• Problem:
All lines from the one containing "The image size is (1270, 952)." through the final line of the records below should be reproduced exactly, with the pictures left out.

[Dataset entries]
- - - -
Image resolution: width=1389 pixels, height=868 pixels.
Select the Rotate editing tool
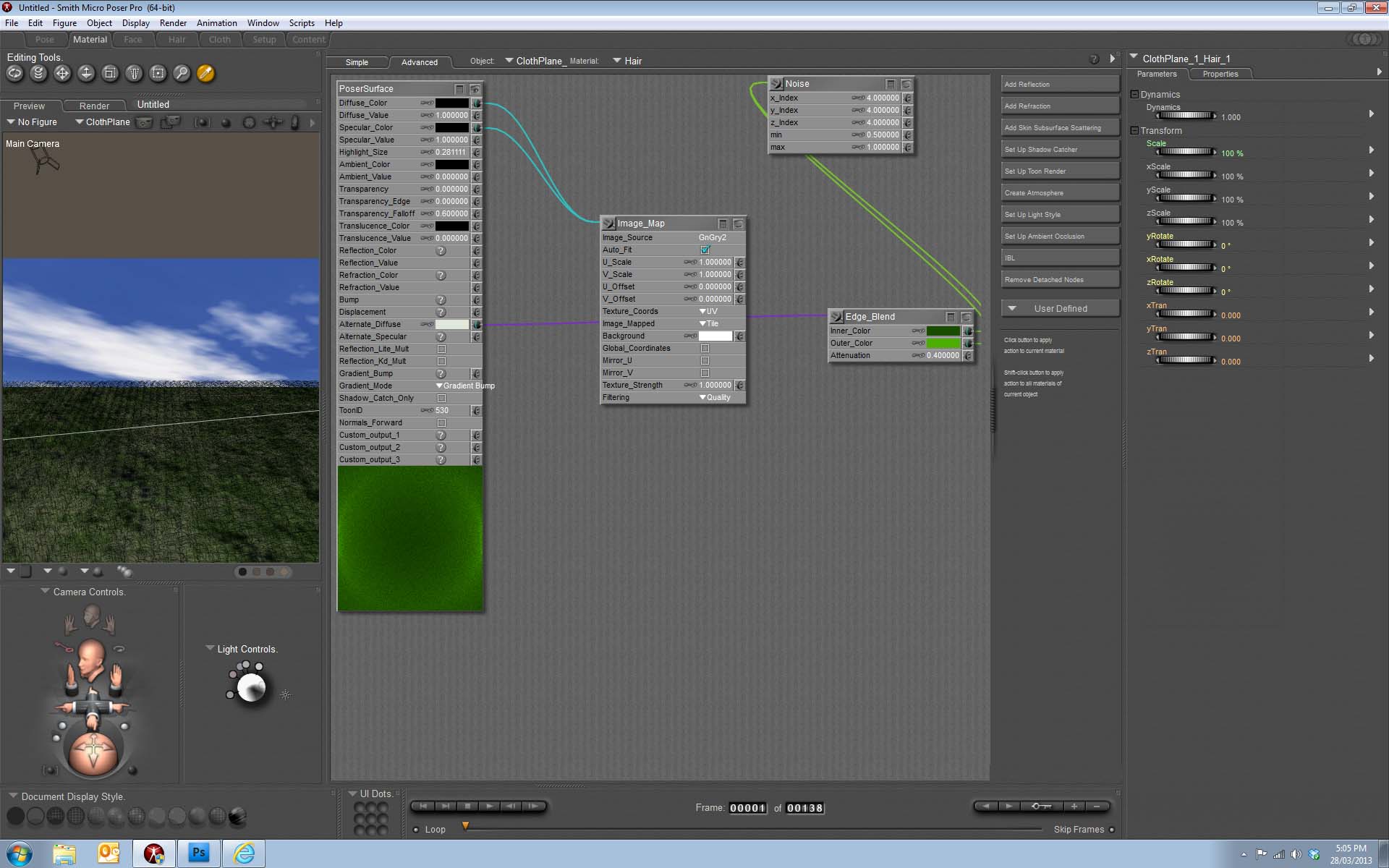click(x=15, y=73)
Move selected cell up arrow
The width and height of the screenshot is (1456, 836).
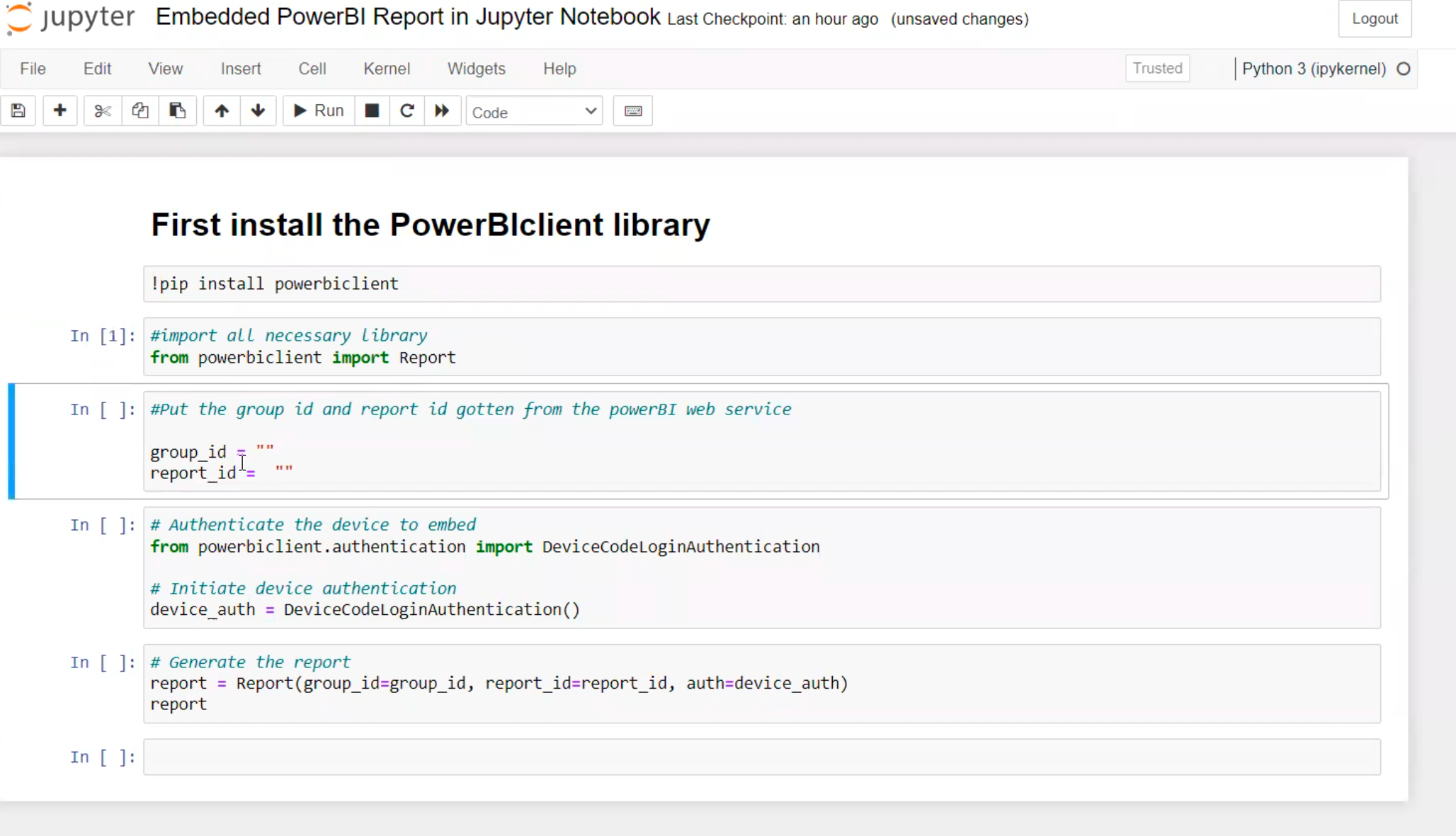point(222,111)
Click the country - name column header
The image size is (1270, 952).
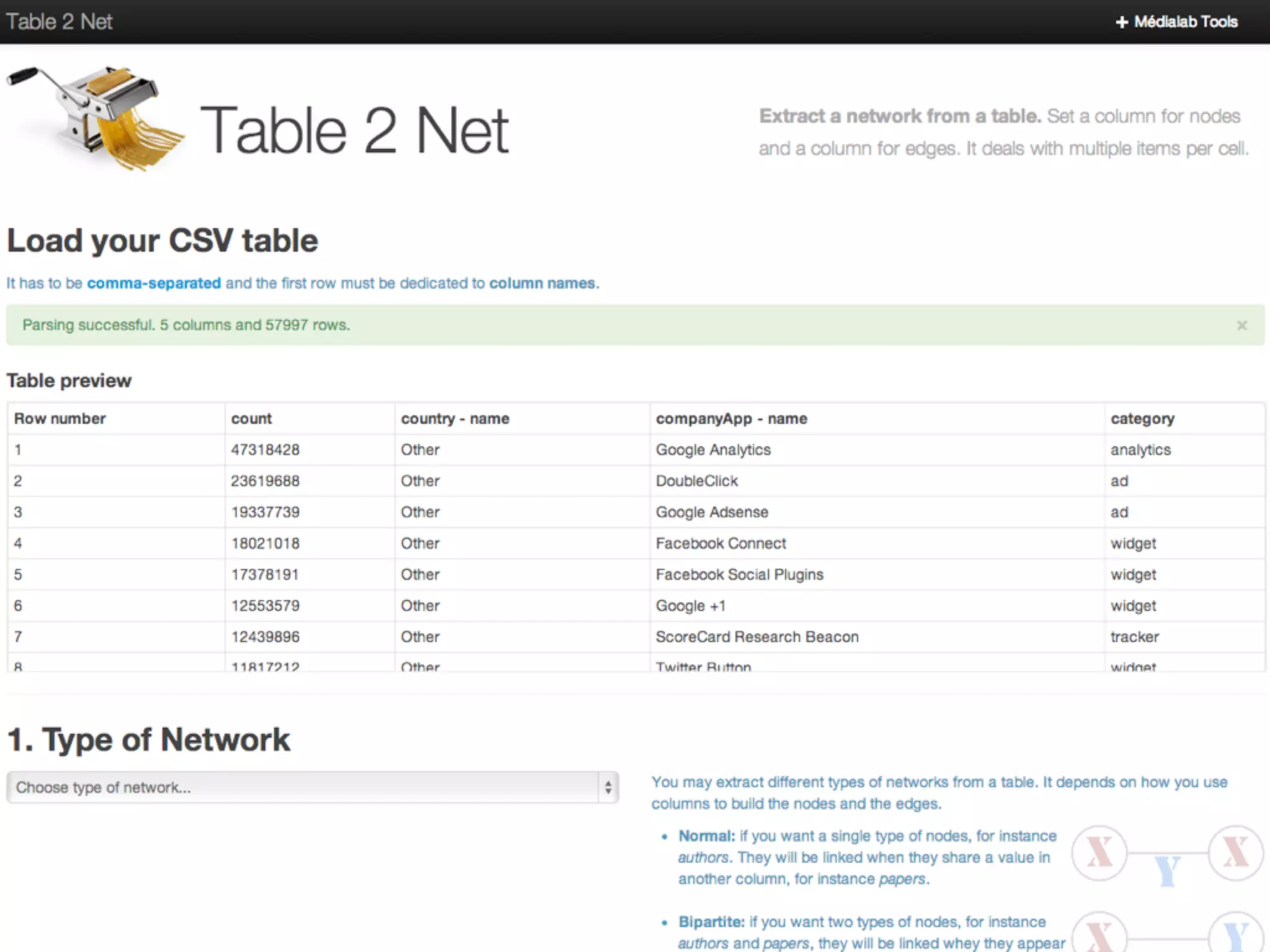pos(455,419)
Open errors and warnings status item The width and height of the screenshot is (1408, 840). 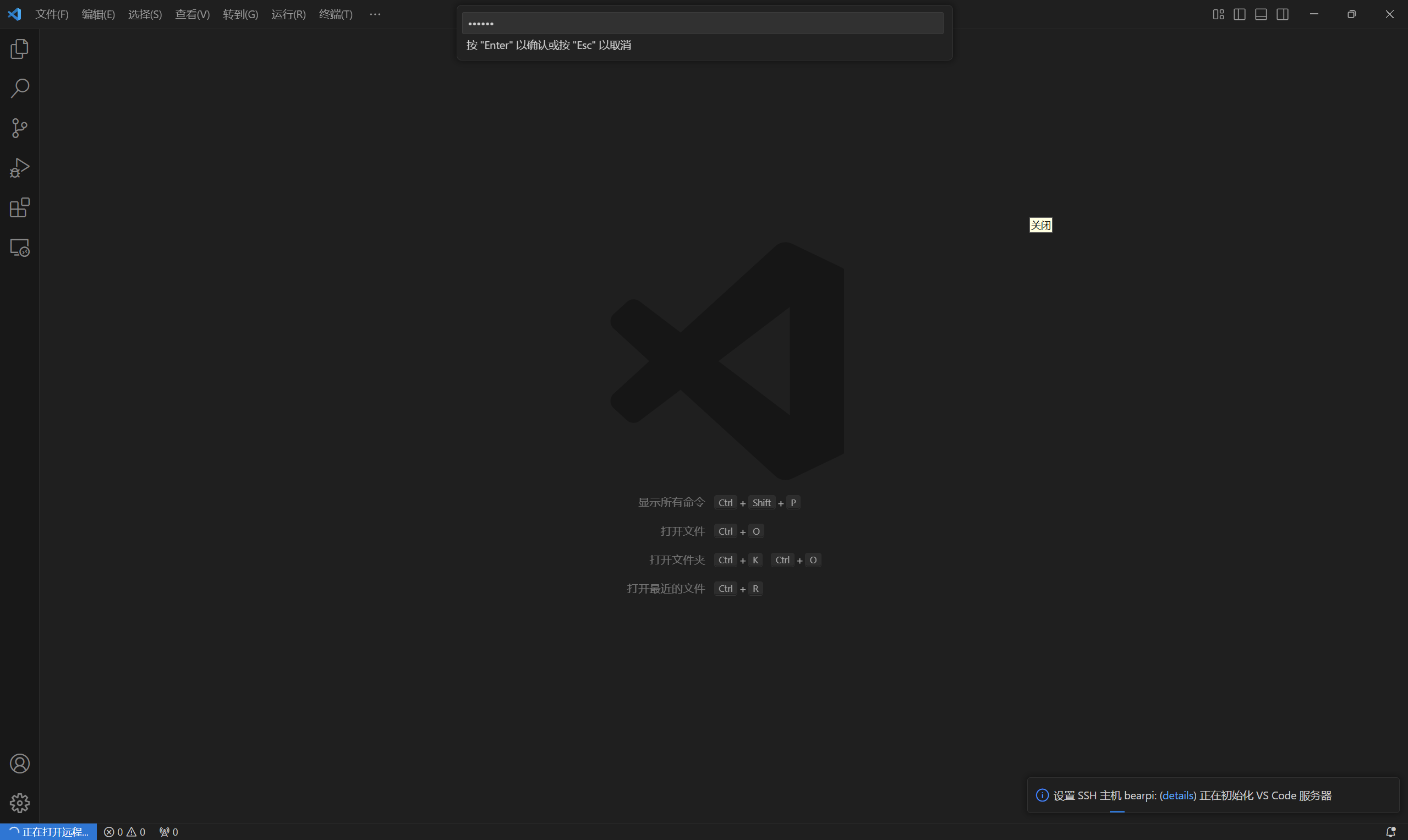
- - - -
• Result of this exercise:
The image size is (1270, 952).
pos(455,419)
Open errors and warnings status item The width and height of the screenshot is (1408, 840). 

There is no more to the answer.